**Data for this task:**
========

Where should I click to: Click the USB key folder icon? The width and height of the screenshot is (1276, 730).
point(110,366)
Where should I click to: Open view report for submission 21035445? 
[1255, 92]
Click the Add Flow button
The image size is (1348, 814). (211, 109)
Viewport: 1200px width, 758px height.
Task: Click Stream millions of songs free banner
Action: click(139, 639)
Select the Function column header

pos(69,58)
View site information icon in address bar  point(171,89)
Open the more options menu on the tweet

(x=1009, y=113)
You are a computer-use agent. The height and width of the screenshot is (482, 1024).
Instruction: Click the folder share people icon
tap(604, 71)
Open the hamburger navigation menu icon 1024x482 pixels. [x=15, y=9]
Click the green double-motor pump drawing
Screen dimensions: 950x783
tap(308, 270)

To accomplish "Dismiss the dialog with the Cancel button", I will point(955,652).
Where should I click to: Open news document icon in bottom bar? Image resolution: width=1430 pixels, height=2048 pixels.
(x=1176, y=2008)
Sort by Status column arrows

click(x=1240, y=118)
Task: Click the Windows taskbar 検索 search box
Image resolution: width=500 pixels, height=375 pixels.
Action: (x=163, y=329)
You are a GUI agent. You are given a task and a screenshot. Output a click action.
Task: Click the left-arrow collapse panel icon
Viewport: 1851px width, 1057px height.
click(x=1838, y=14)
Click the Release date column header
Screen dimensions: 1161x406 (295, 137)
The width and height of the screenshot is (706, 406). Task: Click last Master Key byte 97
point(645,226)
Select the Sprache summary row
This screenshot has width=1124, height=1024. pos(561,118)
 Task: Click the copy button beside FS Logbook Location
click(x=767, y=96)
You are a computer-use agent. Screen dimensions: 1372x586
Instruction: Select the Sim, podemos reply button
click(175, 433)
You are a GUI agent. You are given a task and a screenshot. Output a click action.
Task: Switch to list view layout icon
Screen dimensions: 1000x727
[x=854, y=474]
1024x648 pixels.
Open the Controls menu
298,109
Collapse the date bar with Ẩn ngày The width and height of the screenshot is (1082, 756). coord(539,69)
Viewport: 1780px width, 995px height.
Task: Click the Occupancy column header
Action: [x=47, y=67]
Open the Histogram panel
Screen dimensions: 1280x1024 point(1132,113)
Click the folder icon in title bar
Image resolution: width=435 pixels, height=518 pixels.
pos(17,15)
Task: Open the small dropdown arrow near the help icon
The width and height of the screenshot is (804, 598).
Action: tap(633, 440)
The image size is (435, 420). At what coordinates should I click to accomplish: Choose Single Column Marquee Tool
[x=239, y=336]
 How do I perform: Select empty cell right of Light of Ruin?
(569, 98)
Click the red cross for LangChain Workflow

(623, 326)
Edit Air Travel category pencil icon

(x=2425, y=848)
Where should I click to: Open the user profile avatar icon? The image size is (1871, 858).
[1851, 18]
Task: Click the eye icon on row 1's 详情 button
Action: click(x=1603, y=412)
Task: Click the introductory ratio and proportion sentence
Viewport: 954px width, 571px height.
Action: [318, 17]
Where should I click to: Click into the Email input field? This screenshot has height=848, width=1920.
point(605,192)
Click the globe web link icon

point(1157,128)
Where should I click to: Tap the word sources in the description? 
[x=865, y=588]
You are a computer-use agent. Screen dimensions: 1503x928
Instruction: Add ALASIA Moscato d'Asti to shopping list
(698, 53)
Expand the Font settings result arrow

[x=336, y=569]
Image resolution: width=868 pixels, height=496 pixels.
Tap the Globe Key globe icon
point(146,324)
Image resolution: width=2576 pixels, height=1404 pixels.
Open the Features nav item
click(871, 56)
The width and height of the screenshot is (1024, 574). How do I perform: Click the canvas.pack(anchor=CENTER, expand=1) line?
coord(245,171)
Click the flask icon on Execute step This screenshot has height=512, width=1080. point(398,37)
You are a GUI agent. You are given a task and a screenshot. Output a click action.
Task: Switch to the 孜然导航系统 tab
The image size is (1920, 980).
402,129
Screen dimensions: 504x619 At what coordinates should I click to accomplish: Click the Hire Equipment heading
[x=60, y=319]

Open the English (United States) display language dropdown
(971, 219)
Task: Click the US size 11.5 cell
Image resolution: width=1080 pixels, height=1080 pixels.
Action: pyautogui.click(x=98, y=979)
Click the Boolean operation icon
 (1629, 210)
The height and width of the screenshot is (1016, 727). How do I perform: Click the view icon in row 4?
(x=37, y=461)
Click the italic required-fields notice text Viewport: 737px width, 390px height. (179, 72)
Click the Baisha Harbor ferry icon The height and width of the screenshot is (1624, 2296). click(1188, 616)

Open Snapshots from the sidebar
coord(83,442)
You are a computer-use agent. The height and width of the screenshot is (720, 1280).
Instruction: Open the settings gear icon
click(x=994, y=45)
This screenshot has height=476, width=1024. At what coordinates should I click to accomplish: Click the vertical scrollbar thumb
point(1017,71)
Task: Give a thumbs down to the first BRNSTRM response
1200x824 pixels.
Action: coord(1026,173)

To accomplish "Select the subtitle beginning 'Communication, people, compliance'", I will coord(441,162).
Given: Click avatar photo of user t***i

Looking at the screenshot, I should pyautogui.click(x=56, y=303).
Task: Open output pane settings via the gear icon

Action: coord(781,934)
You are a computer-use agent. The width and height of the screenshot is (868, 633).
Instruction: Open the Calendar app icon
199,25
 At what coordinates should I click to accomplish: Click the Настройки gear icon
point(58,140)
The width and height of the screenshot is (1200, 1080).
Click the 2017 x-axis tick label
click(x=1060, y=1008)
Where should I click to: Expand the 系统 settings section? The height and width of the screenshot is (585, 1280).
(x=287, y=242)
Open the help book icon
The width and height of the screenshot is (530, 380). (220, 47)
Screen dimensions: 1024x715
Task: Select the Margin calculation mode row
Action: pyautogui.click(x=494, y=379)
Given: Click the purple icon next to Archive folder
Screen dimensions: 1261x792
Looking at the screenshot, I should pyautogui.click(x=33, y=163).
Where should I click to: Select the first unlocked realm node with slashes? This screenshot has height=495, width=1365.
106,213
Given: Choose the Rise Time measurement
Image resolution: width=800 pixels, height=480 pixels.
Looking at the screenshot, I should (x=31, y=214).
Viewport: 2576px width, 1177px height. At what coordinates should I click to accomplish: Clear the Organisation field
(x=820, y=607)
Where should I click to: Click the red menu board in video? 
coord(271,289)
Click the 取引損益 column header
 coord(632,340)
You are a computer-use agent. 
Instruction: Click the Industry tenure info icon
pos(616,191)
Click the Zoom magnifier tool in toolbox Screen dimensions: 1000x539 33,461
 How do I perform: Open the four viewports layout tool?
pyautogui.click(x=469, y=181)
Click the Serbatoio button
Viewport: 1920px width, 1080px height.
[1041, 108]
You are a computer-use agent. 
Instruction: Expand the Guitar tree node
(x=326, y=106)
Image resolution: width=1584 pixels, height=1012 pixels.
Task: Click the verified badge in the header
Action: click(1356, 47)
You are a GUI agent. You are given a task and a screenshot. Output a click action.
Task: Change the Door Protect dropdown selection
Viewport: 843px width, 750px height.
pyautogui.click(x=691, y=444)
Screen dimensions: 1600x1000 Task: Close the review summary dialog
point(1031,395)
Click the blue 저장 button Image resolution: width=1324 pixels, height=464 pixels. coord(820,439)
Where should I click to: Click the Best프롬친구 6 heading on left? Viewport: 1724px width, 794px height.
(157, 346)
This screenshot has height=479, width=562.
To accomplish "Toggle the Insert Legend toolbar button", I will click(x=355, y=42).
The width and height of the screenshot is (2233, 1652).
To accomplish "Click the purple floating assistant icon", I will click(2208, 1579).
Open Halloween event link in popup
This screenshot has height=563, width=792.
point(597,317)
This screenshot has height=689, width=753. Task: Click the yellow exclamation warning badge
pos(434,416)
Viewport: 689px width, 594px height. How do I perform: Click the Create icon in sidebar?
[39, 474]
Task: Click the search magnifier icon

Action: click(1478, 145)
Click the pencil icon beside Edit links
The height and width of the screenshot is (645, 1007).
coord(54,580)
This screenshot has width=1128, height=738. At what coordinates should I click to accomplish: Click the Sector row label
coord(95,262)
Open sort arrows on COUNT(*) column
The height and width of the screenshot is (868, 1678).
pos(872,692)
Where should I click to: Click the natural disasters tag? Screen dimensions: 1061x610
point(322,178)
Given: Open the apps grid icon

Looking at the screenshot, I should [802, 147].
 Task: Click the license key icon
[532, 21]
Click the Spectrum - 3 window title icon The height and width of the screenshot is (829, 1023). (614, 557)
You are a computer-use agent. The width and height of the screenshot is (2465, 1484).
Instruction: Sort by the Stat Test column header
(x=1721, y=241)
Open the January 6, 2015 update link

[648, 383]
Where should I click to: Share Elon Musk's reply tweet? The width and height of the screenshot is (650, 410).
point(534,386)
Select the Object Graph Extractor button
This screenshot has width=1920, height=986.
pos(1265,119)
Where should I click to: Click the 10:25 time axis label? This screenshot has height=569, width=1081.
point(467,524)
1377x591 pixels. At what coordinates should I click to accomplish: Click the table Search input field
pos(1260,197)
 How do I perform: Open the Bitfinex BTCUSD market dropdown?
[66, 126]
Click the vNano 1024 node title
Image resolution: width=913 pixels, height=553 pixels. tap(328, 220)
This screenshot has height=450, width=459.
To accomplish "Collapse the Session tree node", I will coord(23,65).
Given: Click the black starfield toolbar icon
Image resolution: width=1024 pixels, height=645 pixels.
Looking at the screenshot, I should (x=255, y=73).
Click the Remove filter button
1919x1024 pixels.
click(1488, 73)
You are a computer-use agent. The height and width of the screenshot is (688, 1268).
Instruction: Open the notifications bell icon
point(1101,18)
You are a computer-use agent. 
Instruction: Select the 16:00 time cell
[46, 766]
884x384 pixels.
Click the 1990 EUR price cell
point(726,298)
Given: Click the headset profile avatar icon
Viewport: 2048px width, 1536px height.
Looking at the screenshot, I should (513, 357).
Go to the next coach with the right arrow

========

**Directions:** Find each line above that contains the word "dialog" and copy those lines out in full. Case counts.

**Correct output:**
To accomplish "Dismiss the dialog with the Cancel button", I will point(955,652).
Screen dimensions: 1600x1000 Task: Close the review summary dialog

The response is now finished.